== INFORMATION PROVIDED ==

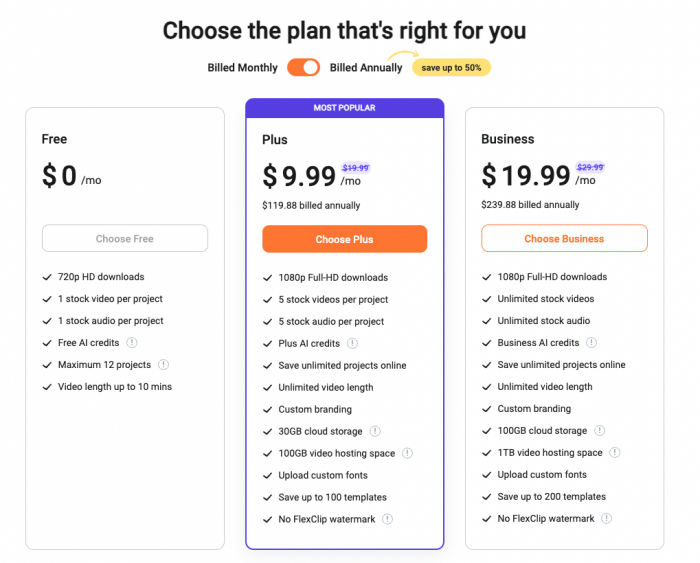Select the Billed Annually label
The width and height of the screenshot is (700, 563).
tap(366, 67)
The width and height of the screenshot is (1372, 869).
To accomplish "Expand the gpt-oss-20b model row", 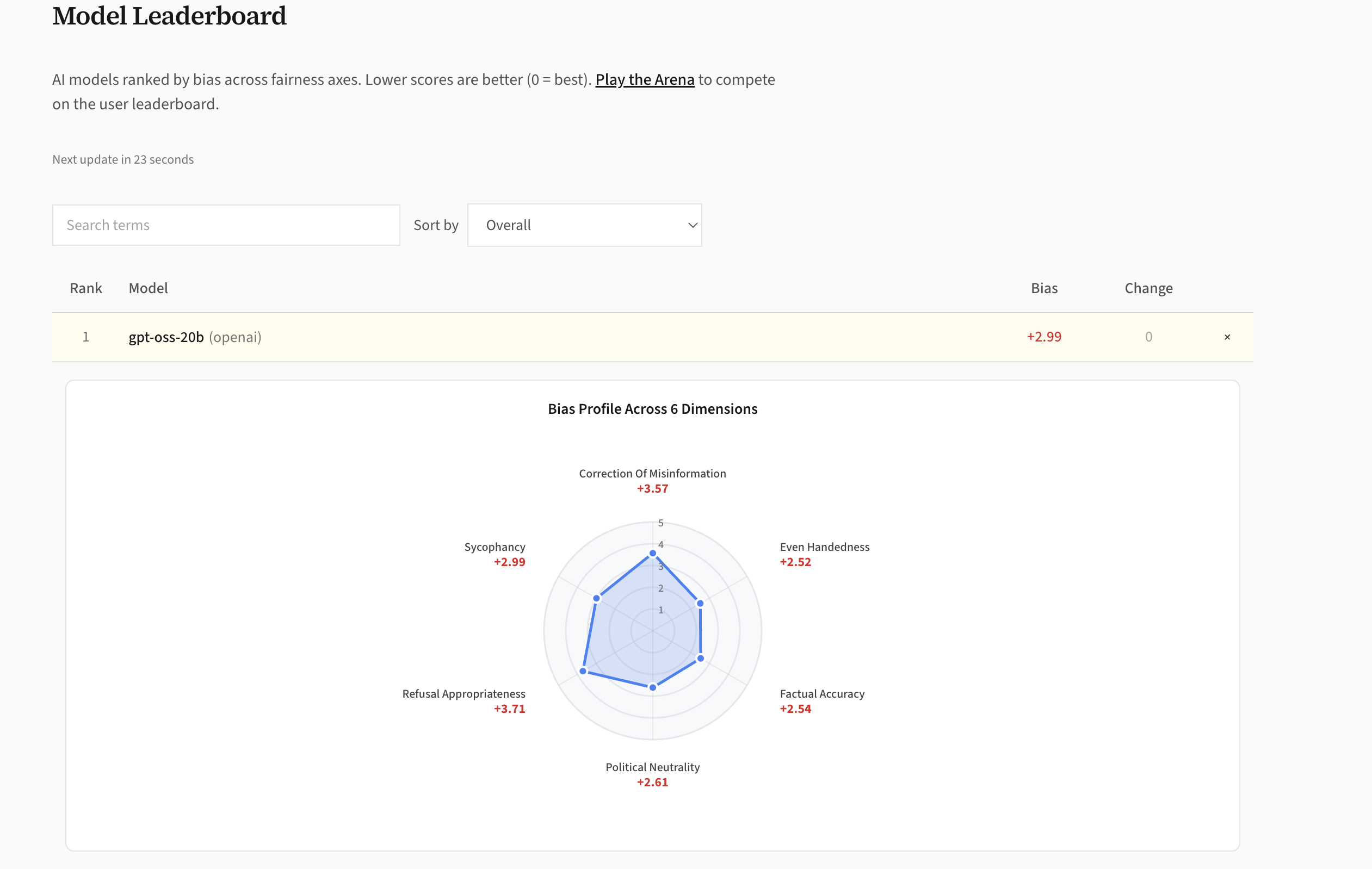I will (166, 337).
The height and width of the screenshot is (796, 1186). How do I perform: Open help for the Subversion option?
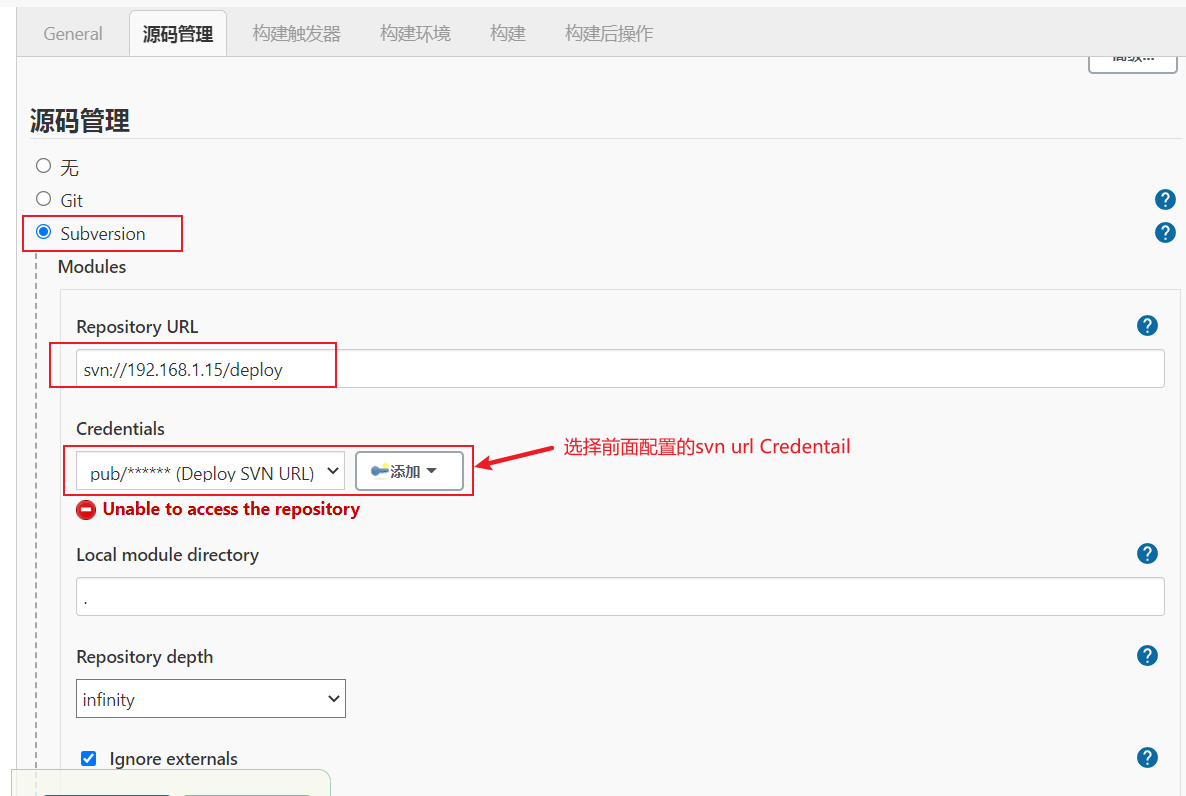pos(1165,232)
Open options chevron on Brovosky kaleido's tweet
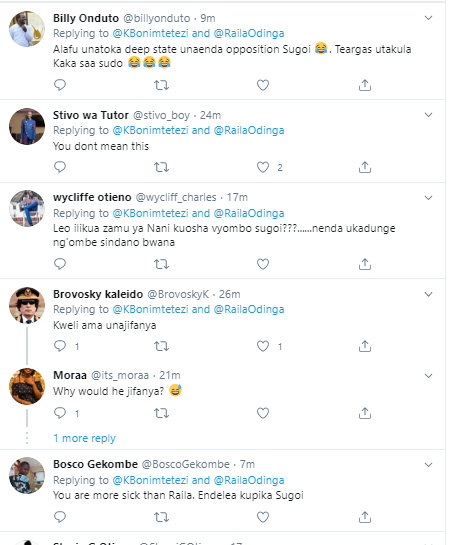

===

- _GIVEN INSTRUCTION_
Tally the lines in the material above that contain the string "width", treating uppercase and lowercase as different. Reply with the number only.

- _WRITTEN ANSWER_
3